Em geral, procedimentos dentários ou cirúrgicos que
induzem sangramento da gengiva ou de superfícies mucosas do trato oral, respiratório,
gastrointestinal ou genitourinário necessitam de profilaxia. Tais procedimentos incluem
extração dentária, limpeza dentária profissional, cirurgia de gengiva, tonsilectomia
ou adenoidectomia, broncoscopia com broncoscópio rígido, dilatação esofageana,
citoscopia e cateterização uretral ou cirurgia do trato urinário se houver infecção
do trato urinário presente. A profilaxia é mais eficaz quando administrada
perioperatoriamente e em doses que garantam concentrações séricas adequadas durante e
após um procedimento específico.6
Estreptococos alfa-hemolíticos são a causa mais comum de
endocardite após procedimentos dentário, oral ou de trato respiratório superior. A
profilaxia para estes procedimentos deve ser direcionada especificamente contra estes
organismos, que geralmente são susceptíveis à penicilina, ampicilina ou amoxacilina (Quadro 15-4). O regime standard de
profilaxia geral é recomendado mesmo para pacientes sob alto risco de desenvolver
endocardite (aqueles com válvulas protéticas, história de endocardite prévia, ou shunts
ou condutos sistêmico-pulmonares cirúrgicos). Algumas autoridades médicas recomendam um
regime profilático mais rigoroso para estes pacientes de alto risco: ampicilina (50
mg/Kg) mais gentamicina (2,0 mg/Kg) intramuscular ou endovenosa 30 minutos antes do
procedimento, sendo repetida 6 a 8 horas após a dose inicial. Pacientes alérgicos à
penicilina e de alto risco podem receber vancomicina (10 mg/Kg IV por 1 hora começando 1
hora antes do procedimento).
Endocardite bacteriana pós-cirúrgica ou instrumentação
de trato genitourinário ou gastrointestinal é primariamente causada por enterococos.6
Bacteremia por bacilo gram-negativo pode seguir estes procedimentos, porém a endocardite
raramente é causada por estes organismos.
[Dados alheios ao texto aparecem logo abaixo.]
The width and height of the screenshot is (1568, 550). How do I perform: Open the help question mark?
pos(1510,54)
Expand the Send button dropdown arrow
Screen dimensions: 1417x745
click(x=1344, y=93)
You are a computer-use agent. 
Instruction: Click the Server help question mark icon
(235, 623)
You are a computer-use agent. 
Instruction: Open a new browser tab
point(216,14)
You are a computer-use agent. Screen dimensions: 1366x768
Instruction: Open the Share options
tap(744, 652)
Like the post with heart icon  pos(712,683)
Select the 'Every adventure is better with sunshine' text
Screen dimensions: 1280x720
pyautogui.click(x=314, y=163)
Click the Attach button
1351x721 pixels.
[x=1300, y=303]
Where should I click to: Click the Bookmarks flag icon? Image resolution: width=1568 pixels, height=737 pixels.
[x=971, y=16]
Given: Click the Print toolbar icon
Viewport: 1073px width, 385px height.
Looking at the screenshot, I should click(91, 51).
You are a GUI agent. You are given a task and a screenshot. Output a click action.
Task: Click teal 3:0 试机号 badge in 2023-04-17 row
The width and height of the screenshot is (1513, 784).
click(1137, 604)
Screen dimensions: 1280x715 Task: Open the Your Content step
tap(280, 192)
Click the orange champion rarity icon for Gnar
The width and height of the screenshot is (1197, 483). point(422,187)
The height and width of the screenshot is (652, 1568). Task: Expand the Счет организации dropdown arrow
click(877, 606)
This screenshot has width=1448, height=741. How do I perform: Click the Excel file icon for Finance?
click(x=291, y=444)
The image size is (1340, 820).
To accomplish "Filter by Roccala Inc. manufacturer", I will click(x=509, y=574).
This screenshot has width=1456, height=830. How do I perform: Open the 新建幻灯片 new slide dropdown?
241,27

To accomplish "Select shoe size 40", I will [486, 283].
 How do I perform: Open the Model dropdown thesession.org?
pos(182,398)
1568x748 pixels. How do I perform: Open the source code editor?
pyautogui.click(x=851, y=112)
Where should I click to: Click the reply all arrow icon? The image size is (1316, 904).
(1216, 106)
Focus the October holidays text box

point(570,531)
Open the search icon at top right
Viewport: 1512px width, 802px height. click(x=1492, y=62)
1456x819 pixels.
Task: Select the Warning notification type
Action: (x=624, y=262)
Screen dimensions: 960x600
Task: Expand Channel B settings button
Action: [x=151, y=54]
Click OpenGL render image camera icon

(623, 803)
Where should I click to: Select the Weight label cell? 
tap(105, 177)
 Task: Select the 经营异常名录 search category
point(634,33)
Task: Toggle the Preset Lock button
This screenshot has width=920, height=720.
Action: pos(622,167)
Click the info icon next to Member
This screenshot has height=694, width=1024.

Logo, a profilaxia é dirigida primariamente
contra enterococo (Quadro 15-5).
Há situações especiais em que as recomenda-ções acima
não se aplicam. Procedimentos cirúrgicos através de tecidos infectados requerem terapia
antimicrobiana direcionada contra o patógeno mais provável. Crianças que estão
recebendo penicilina profilática para prevenção de recorrência de febre reumática
podem apresentar estreptococos alfa-hemolíticos na cavidade oral que sejam relativamente
resistentes às penicilinas. Nestes casos, um agente que não a amoxacilina (por exemplo,
eritromicina ou clindamicina) deve ser selecionado para a profilaxia da endocardite.
Finalmente, a profilaxia é recomendada para pacientes submetidos à cirurgia cardíaca
aberta, mas esta profilaxia deve visar primariamente ao estafilococos. Uma cefalosporina
de primeira geração, ou vancomicina, é uma escolha razoável, mas deve ser usada apenas
perioperatoriamente e por curta duração.